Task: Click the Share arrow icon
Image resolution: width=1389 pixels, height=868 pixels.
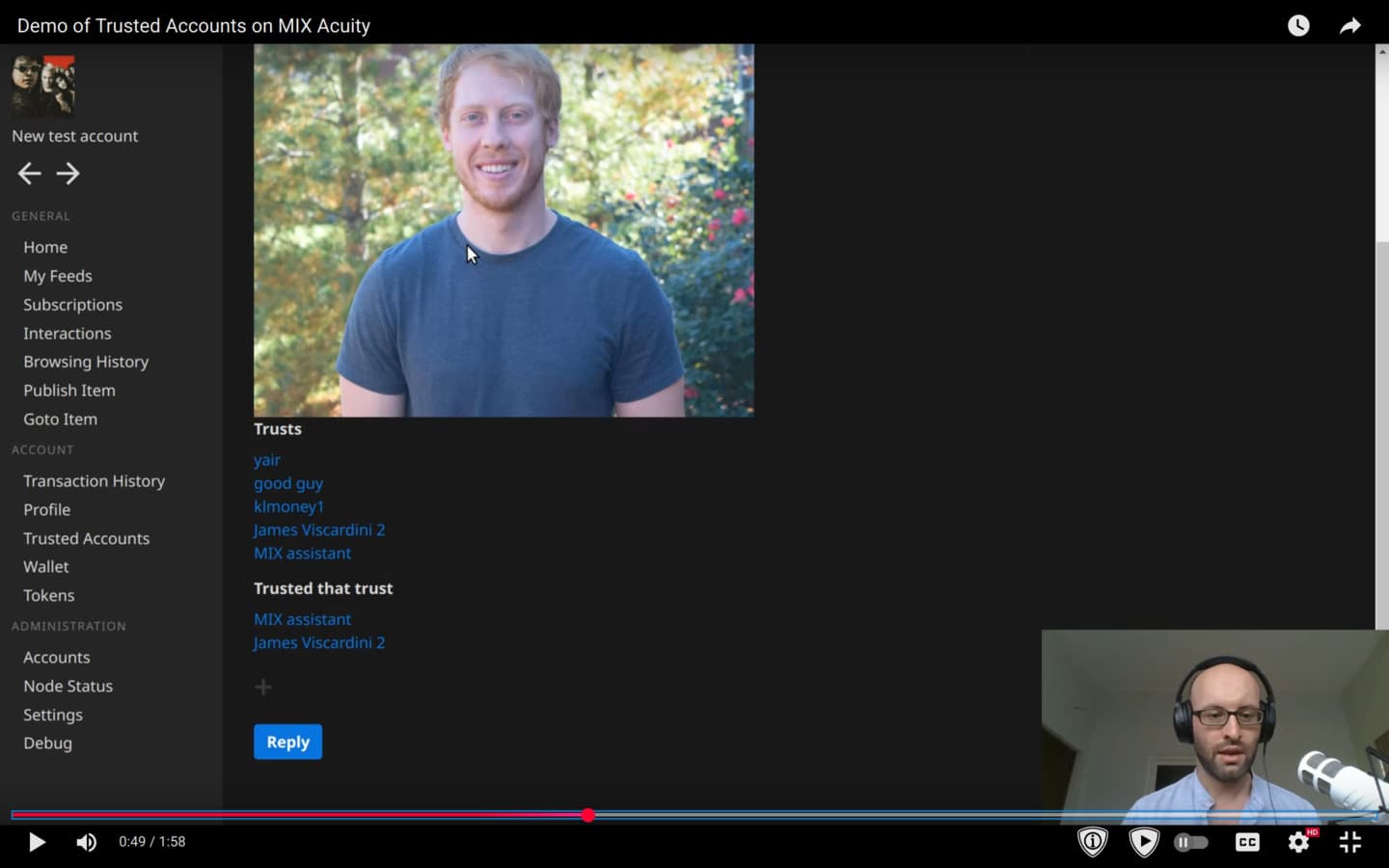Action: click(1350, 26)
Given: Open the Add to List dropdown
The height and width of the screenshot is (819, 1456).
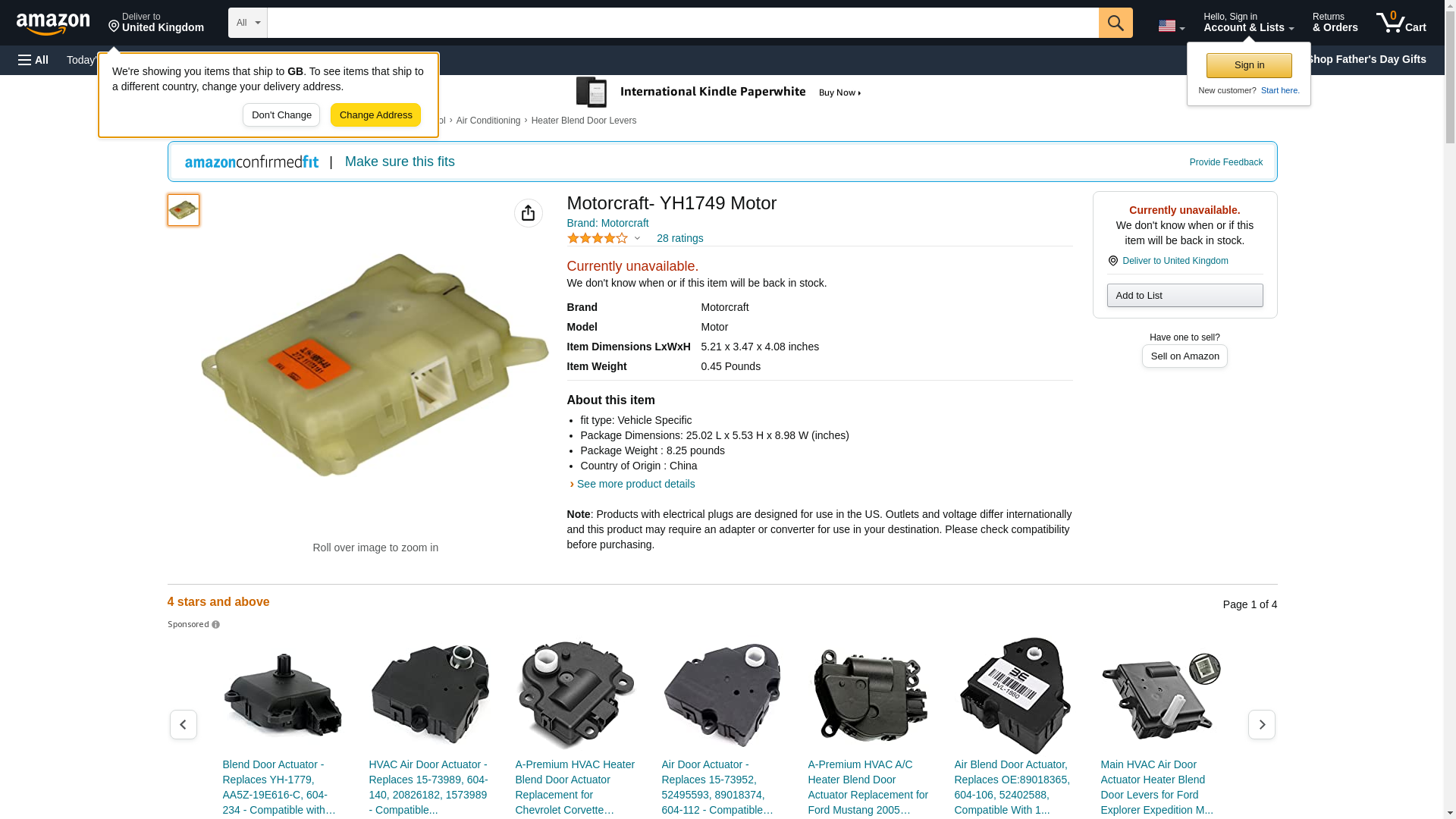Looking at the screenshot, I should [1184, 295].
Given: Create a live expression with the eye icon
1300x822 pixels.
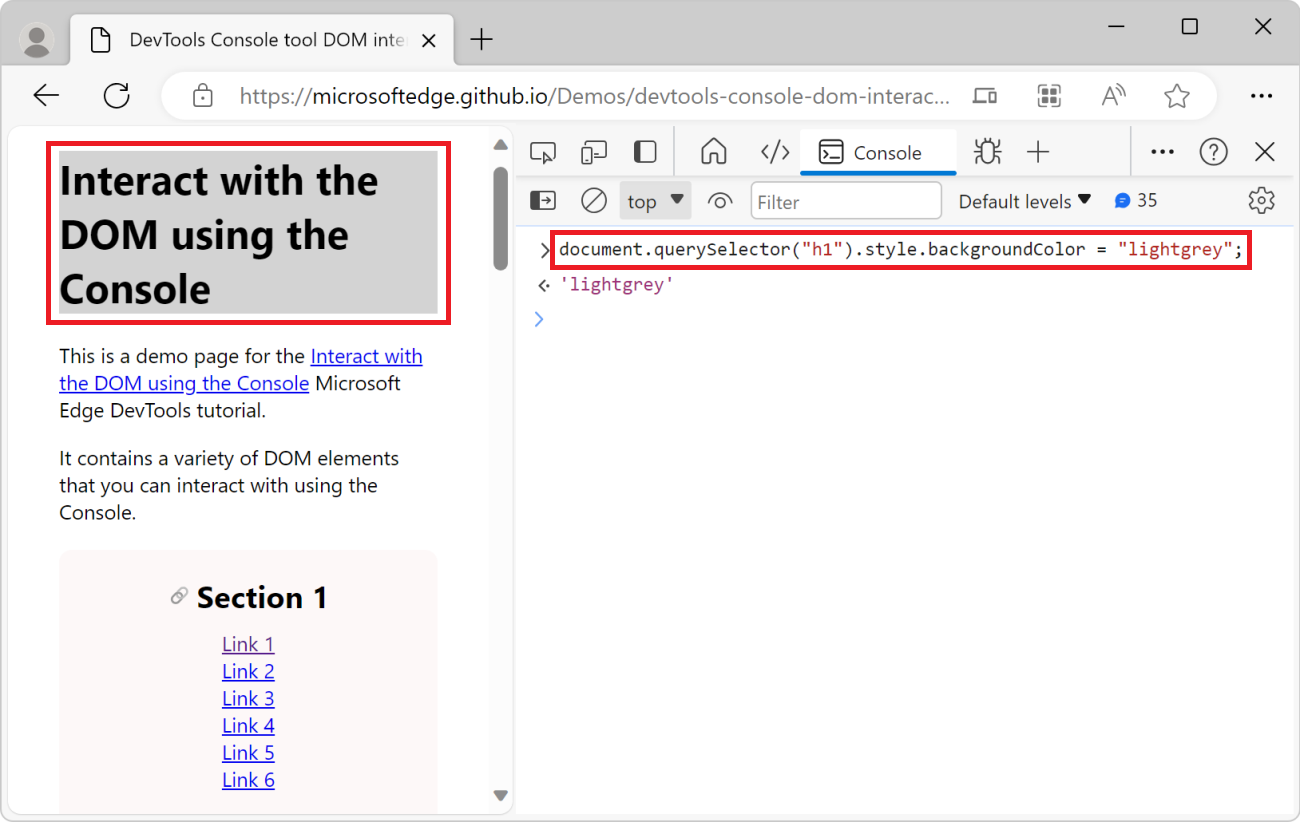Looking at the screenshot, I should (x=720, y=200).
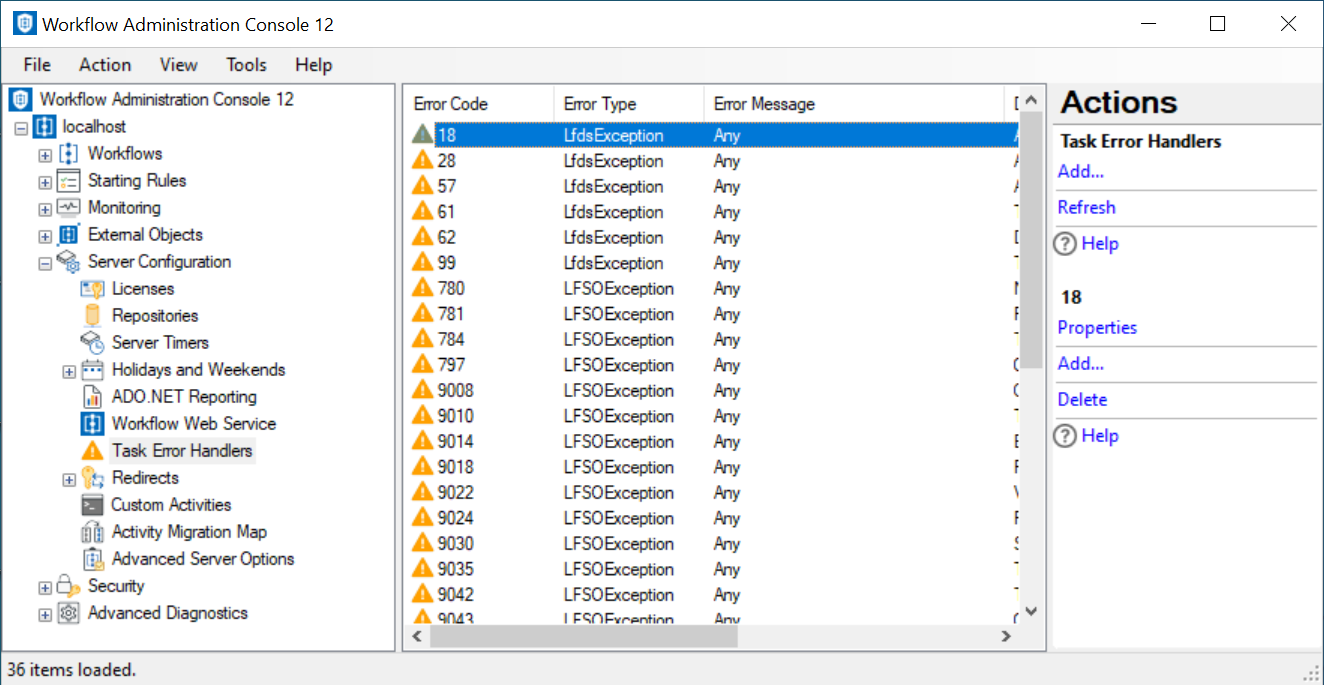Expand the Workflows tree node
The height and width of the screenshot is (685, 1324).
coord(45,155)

## WHAT THE TASK ASKS
Please arrange the data as a JSON list of strings, one string per line, from the line with "Given: Create a" through the end of the data, including both ends and leaving out blank lines. Leave the pictures out of the answer.

## SOLUTION FOR THIS EXERCISE
[
  "Given: Create a live expression with the eye icon",
  "1300x822 pixels.",
  "Looking at the screenshot, I should (x=720, y=200).",
  "Expand the Workflows tree node",
  "The height and width of the screenshot is (685, 1324).",
  "coord(45,155)"
]